I think so much of that hinges on where you grew up. There were always "the" places to go for local teens...and in most cases, it was just a bunch of kids hanging out. For us, there were a few spots only frequented by the druggies, as we called them, but obviously nobody was forcing anywhere to go there. As for the friend, I honestly can't remember. She pulled this so many times that I'm sure she showed up unannounced. She had to have at least once, because I remember hearing her all cranky that they drove out and the daughter wasn't in her apartment at a time she figured any studious kid would be home. Which was silly, because I think it was mid afternoon on a Saturday! Honestly, seeing the kids learn through their "bad" friends can be a blessing. Sometimes the kids just go separate ways all on their own because they see how their lives and interests are changing.
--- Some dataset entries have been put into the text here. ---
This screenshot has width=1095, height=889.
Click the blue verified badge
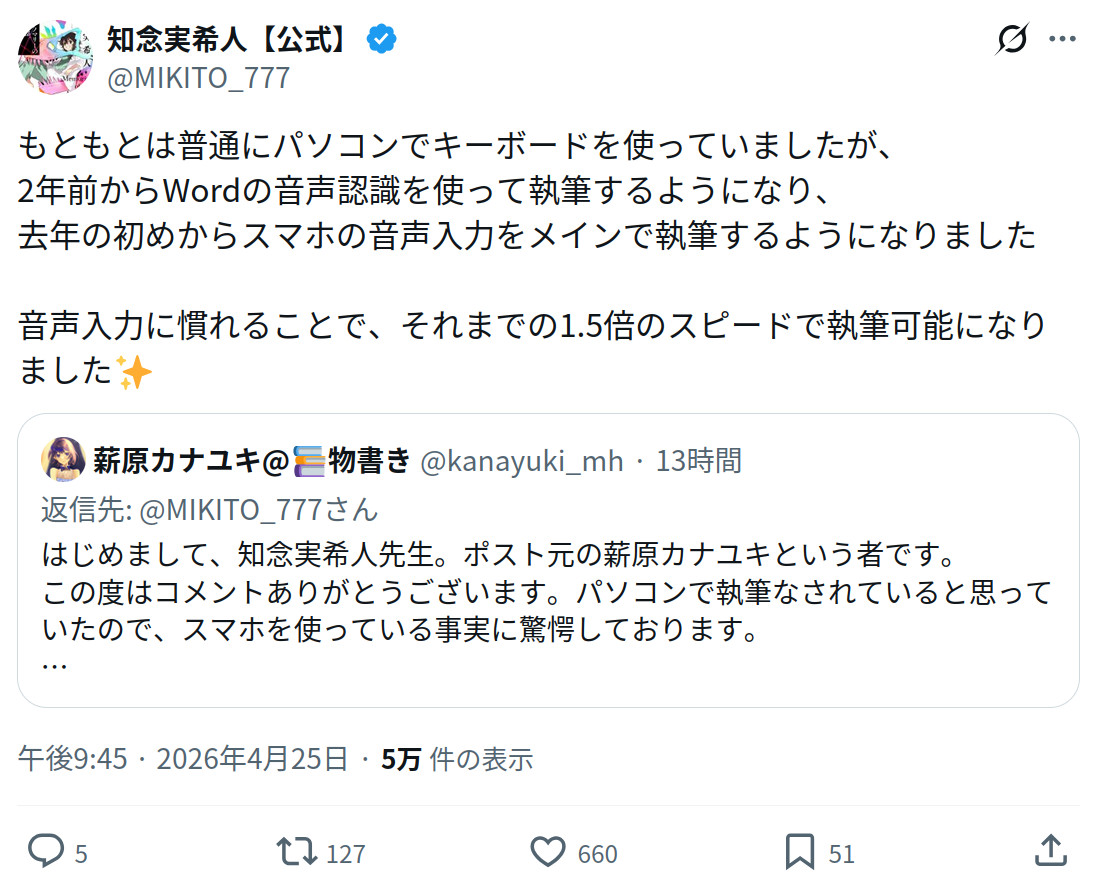pos(381,39)
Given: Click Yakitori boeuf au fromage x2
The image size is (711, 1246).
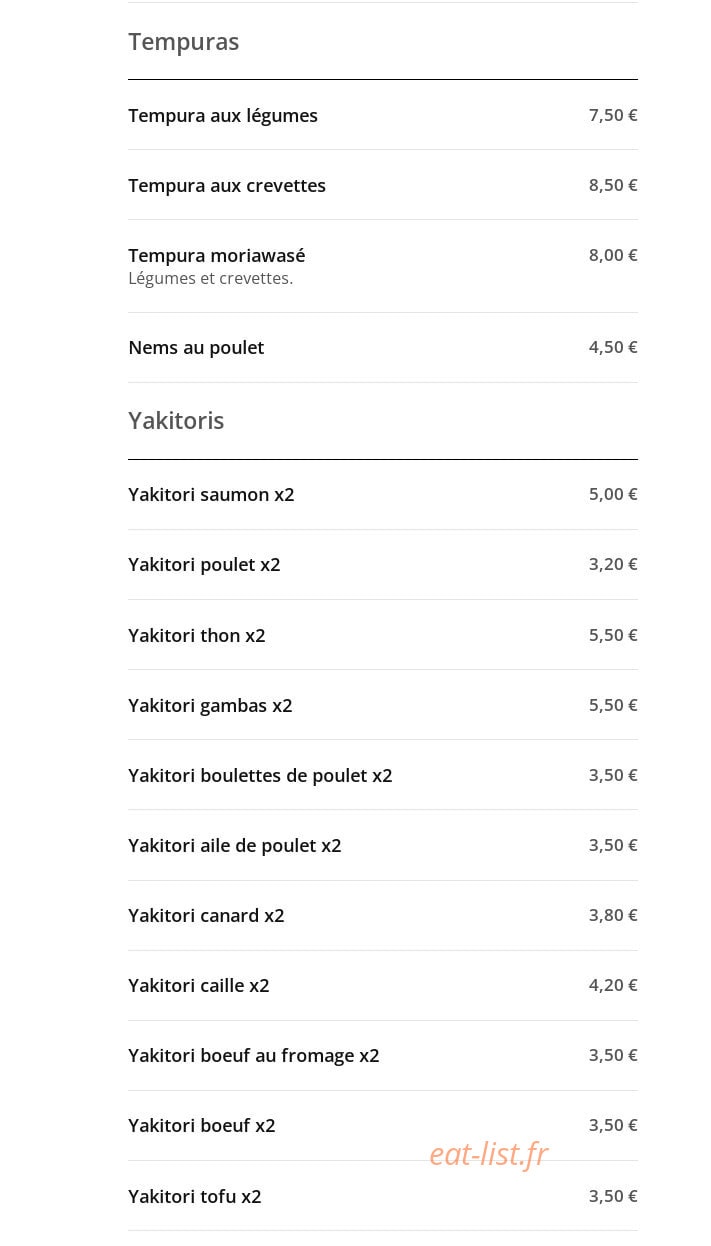Looking at the screenshot, I should click(383, 1056).
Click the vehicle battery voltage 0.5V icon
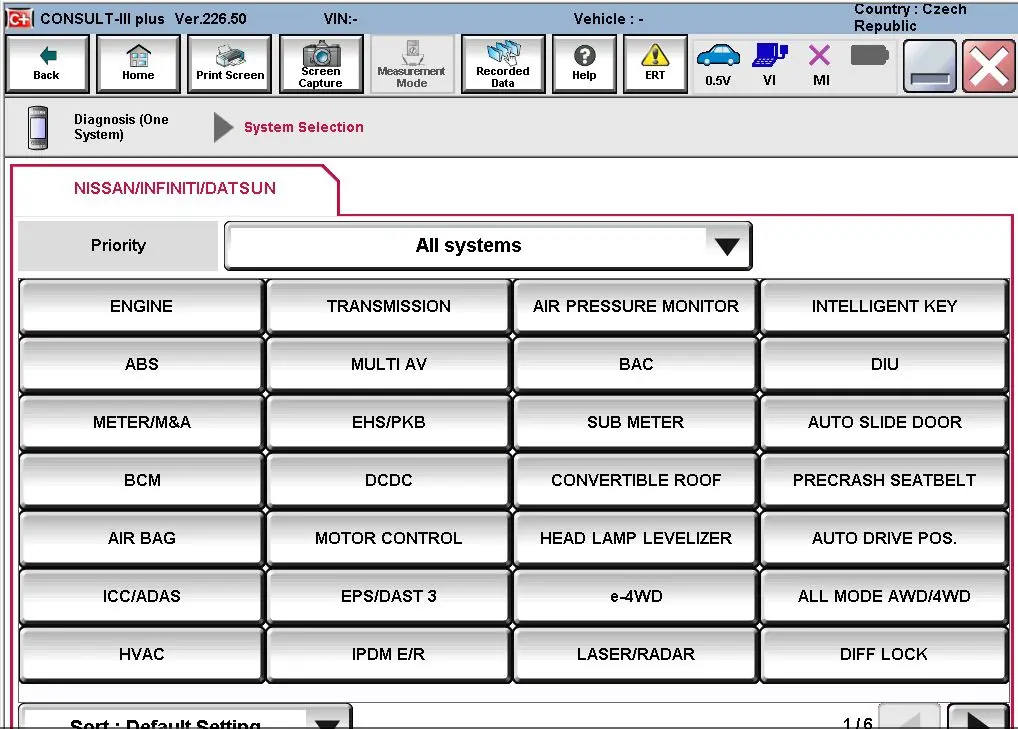1018x729 pixels. [x=717, y=63]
In other cases, the brighter kids may start seeing teachers change their attitudes for being associated with a known bad kid. If the kid cares about their grades and said bad kid's behavior is something they don't want to do, it may also inspire them to start distancing. I guess that's the beauty of talking to them about this stuff and watching them use it to make good choices. It can even help them down the road. I had some high school friends, ones that I eventually ditched, that had started getting into more hardcore drugs. I got to see them in some really scary states while under the influence. I always said no, and was often not invited to those events because I wasn't into that stuff, but when offered in college and my early 20s...I just borrowed from their experiences. Yeah, it was a lie, but when offered cocaine or acid, I could just tell people I tried it in high school and had a really bad experience. I know enough about said friends' bad high school experiences that I had very believable detailed stories. Crazy waters to navigate, but I know I learned how to steer clear from some of those high school functions I was allowed to attend. Whew!